When I was a small child, I saw clouds as one-dimensional, as if they were painted on the sky by some artistic giant. It was really only after I flew in an airplane many years later that I perceived the three-dimensionality of clouds. At 20,000 feet, flying above and through them, I could see their depth and dimensions, their constantly changing shapes and sizes. It was a revelation to me, and I became fascinated with them. Even on the ground, I could see that they were not really paper-thin but often thick and expansive…and constantly morphing into new forms.

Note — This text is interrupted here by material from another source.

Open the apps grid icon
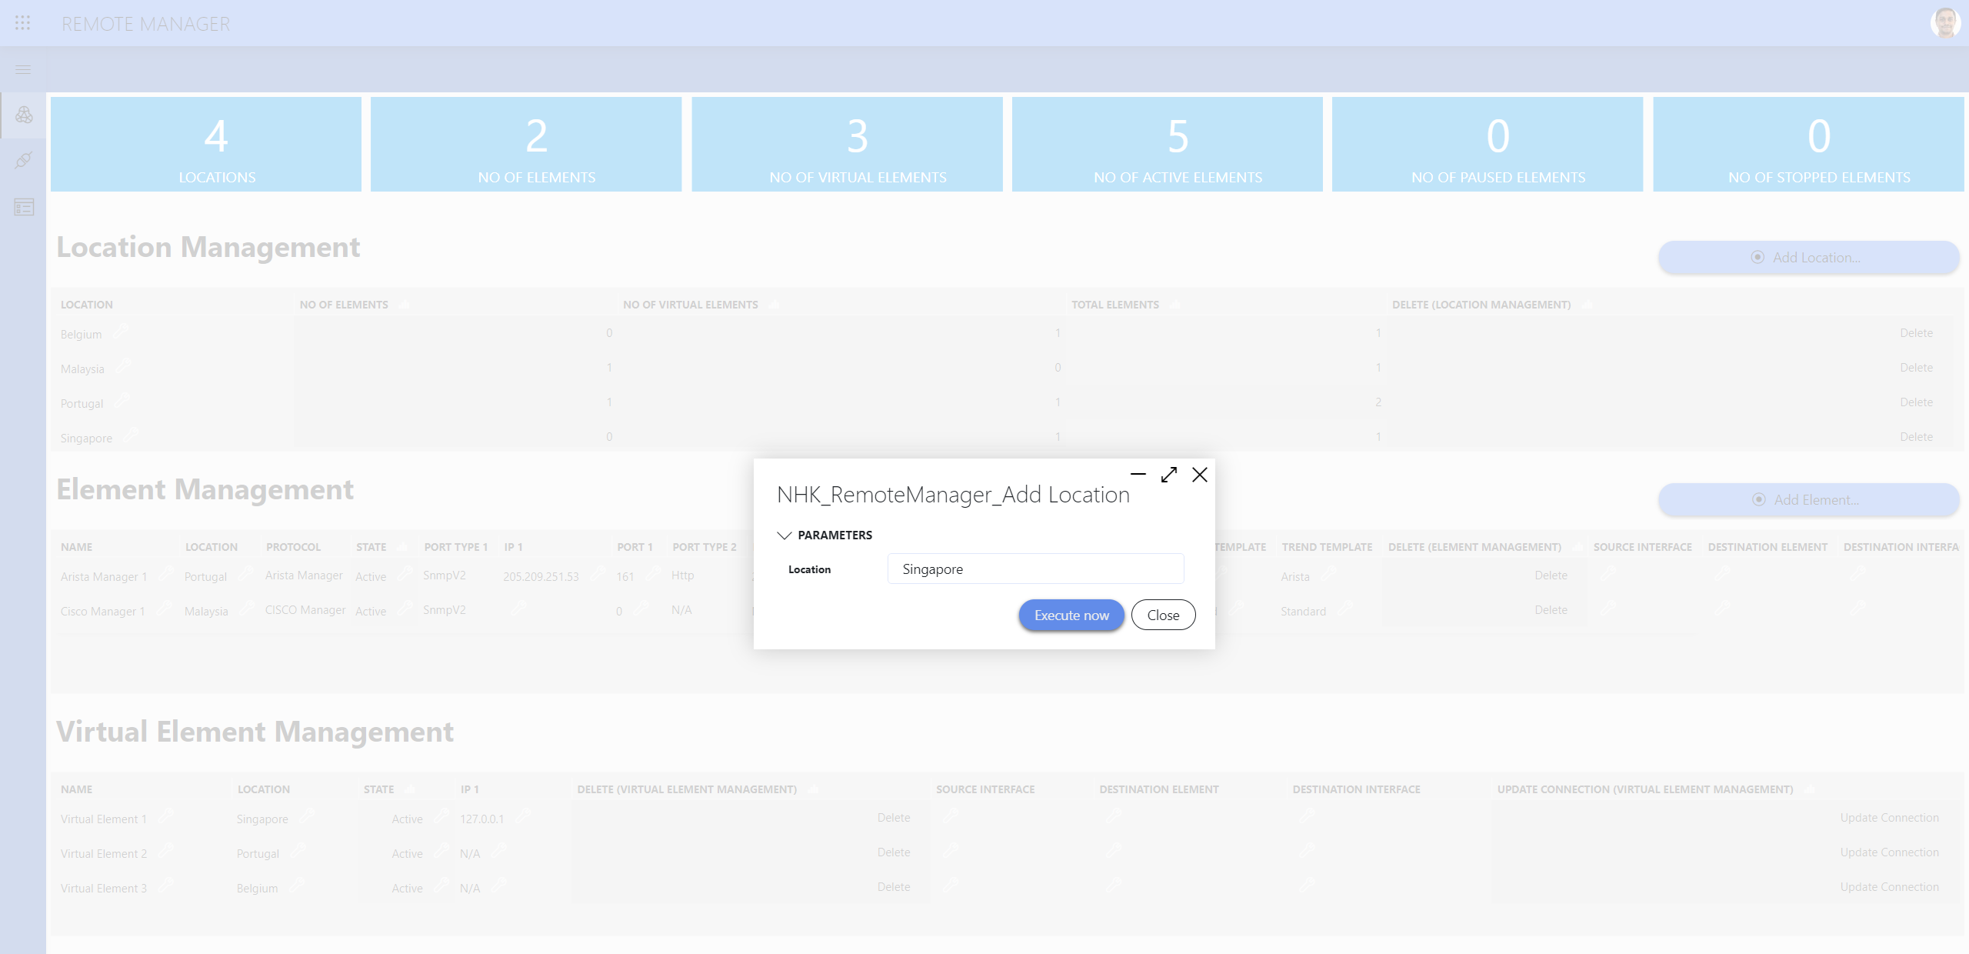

Their very names describe clouds’ variety, each kind indicating a different altitude, shape, and weather pattern. There are low-level, mid-level, and high-level clouds, with names like cumulus, cirrus, stratus, cumulonimbus, and altocumulus. They can look like scattered puffs of white dotting the sky, huge towering cotton balls, or long streaks of pale fiber with little sky visible. Flying next to and through cumulus clouds (the giant cotton balls) is awe-inspiring. The play of light and shadow on the brilliant whiteness, as well as the illusion of solidity (flying into and out of them), makes for an other-worldly experience. Thus the reason why many people feel as if they are close to heaven when they fly.
In that heavenly place, I began to look at clouds from the perspective of a spiritual being rather than a scientific observer. Flying in a plane, completely untethered to Earth and its materiality, I felt my consciousness lifted to a higher dimension. I was part of something larger than my one physical form: a powerful presence that encompassed the plane, the clouds, the sky, me, and everything beyond what I could see with my physical eyes. Within that experience, I learned that some things cannot be expressed through the language of words, but only through the silent language of the heart and soul.
My spiritual path over the years has continued to show me that silence often communicates more than sound. Within silence, we are present to Presence itself, which animates the universe. In meditation, quiet walks in nature, or sky rides, my conscious awareness drops deeper and expands wider to accommodate the vastness of that universe. I am speechless before its grandeur and infinite unfolding. An experience of God/dess at its most profound and far-reaching.
As a writer, I often try to describe these moments of transcendent awareness and divine connection. Yet, human language somehow falls short of fully conveying the extraordinary magnificence of our world: the flowers, butterflies, trees, human faces, heavenly encounters—and clouds. Each one is a unique expression of the love and light that is the Source of everything in the universe. When we awake each morning and step into the day before us, it is a sacred walk upon the Earth. For me, it is an experience beyond words, one that teaches me over and over that the wisest truth about life is that it is an eternally changing wonder and mystery. Like clouds themselves.